Jackson cited several barriers to having wishes followed; they include lack of time to discuss before action was required and the lack of accessibility to documents outlining patient’s desires.

In the last few years, more emphasis has been placed on having conversations than completing documents. If opportunities are increased for people to speak to one another about these issues- the results could be lower costs, easier family decision-making, and an increased likelihood that one’s wishes will be followed. The most commonly cited system is Gunderson Health Systems “Respecting Choices” program; in its home city of La Crosse, Wisconsin, 97% of adults have advance care plans.

La Crosse is a city of 52,000 people with a median age of 29.2 years. Almost everyone speaks English at home. The percent of residents living in poverty is 23.1%. The population is 89.4% white, 4.2% Asian, 2.3% Black, and 1.9% Hispanic. Nine out of ten residents have a high school degree, and 26.5% have a bachelor’s degree. More than half have never been married, and 4.1% of residents were born outside of the United States. There are two hospitals.

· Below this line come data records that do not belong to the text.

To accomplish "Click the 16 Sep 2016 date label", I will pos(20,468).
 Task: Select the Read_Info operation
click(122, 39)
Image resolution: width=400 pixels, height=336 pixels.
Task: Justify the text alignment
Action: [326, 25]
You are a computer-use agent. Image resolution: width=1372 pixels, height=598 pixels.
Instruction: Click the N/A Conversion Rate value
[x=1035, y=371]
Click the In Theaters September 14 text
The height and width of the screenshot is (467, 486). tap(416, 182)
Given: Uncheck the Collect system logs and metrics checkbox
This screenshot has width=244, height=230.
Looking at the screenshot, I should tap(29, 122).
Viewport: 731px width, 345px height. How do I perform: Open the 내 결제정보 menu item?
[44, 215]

Contrast this with my home of Chicago, with a population of 2.7 million and a median age of 32.9. Around 65% of people speak English at home. About a quarter of all residents live in poverty. The population is 31.9% white, 5.2% Asian, 31.9% Black, and 29.2% Hispanic. Eight in ten people have a high school degree, and a third have a bachelor’s degree. There are approximately 42 hospitals within city limits.

Many Chicagoans have been asking whether the model of La Crosse—being based in a fairly homogenous population—could be transported to a very large, very diverse city. It’s easier to keep track and have files of patient advance care wishes when there are only one or two hospitals.

This week also happens to be the celebrations of two major religions—Easter and Passover. Both of these are focused on death and dying. Good Friday recognizes the day that Jesus was crucified. While Passover is a festival about freedom from slavery, that freedom was only achieved by many plagues- including slaying of children and drowning of Egyptians. My Passover Seder this year was attended by a group that included three physicians (two of whom work in end of life care), two bioethicists (who work in end of life issues), a health journalist, two family members (who have been dealing with their mother’s senior needs), and a college student. We talked about all of the death that was mentioned in the Haggadah (a text that tells the story of Passover and the Seder); a conversation ensued about death with dignity, having decisions honored, and advance care planning.

The goal is not only to encourage others to think about and discuss their own end of life, but also to change a culture that still eschews the subject even 45 years after Elisabeth Kübler-Ross published On Death & Dying. As I say to my students, “The documents are important, but the conversation is critical.”

This message hit home quite personally in the last couple of weeks. A friend was involved in a motor vehicle accident that resulted in her body being maintained on a ventilator. She did not have an advance directive, but being my friend- she had been pulled into conversations about death, dying, and advance care planning on more than one occasion. She also spoke to her husband about her wishes. I recall her telling me that he did not really want to talk about it, so it was more of a one-way exchange. However, when the time came to consider turning off the ventilator, her husband did not hesitate. He knew exactly what she wanted, even if nothing had been written down. He waited a few days for her family to arrive from out of state to say goodbye. Her memorial service was held this week.

The truth is that as a society, we still do not know how to deal with dying or how to honor others’ wishes- or even whether we should honor them. In the last six months, we have seen the high-profile tragedies of Jahi McMath and Marlise Munoz. That these cases haunt us shows that no matter how many conversations we have, no matter how many documents we complete, the culture that does not engage dying needs to change. Health Care Decisions Day is one step toward that goal.